#### What you will do
Each line in the records below, from the one that contains "Q&A (30, 1720)" to the one that contains "Mining [button] (154, 55)", should be reproduced exactly, the first and last included.

#### Dataset entries
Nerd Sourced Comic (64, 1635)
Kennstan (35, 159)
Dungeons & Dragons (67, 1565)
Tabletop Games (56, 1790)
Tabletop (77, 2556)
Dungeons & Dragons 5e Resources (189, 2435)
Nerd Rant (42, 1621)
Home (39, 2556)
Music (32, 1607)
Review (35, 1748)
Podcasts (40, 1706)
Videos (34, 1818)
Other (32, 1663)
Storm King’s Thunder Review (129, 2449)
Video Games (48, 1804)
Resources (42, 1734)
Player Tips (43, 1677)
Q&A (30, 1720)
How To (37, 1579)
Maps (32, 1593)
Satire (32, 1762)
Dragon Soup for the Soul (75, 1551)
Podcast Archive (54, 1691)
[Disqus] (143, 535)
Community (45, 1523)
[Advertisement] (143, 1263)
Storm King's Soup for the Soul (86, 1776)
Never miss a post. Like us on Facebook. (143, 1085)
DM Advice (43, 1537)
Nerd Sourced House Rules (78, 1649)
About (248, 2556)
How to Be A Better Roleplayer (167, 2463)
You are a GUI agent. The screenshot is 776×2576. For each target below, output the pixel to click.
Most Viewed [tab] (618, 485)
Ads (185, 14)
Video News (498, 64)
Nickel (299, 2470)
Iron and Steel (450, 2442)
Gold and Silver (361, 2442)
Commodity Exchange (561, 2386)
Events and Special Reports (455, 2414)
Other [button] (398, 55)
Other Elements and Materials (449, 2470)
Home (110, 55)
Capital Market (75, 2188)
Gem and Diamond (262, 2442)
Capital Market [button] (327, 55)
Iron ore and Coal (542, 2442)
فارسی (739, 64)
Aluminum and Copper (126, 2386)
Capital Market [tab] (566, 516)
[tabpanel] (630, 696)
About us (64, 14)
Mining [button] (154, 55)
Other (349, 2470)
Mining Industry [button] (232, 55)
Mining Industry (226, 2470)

#### Response to the exercise
Q&A (30, 1720)
How To (37, 1579)
Maps (32, 1593)
Satire (32, 1762)
Dragon Soup for the Soul (75, 1551)
Podcast Archive (54, 1691)
[Disqus] (143, 535)
Community (45, 1523)
[Advertisement] (143, 1263)
Storm King's Soup for the Soul (86, 1776)
Never miss a post. Like us on Facebook. (143, 1085)
DM Advice (43, 1537)
Nerd Sourced House Rules (78, 1649)
About (248, 2556)
How to Be A Better Roleplayer (167, 2463)
You are a GUI agent. The screenshot is 776×2576. For each target below, output the pixel to click.
Most Viewed [tab] (618, 485)
Ads (185, 14)
Video News (498, 64)
Nickel (299, 2470)
Iron and Steel (450, 2442)
Gold and Silver (361, 2442)
Commodity Exchange (561, 2386)
Events and Special Reports (455, 2414)
Other [button] (398, 55)
Other Elements and Materials (449, 2470)
Home (110, 55)
Capital Market (75, 2188)
Gem and Diamond (262, 2442)
Capital Market [button] (327, 55)
Iron ore and Coal (542, 2442)
فارسی (739, 64)
Aluminum and Copper (126, 2386)
Capital Market [tab] (566, 516)
[tabpanel] (630, 696)
About us (64, 14)
Mining [button] (154, 55)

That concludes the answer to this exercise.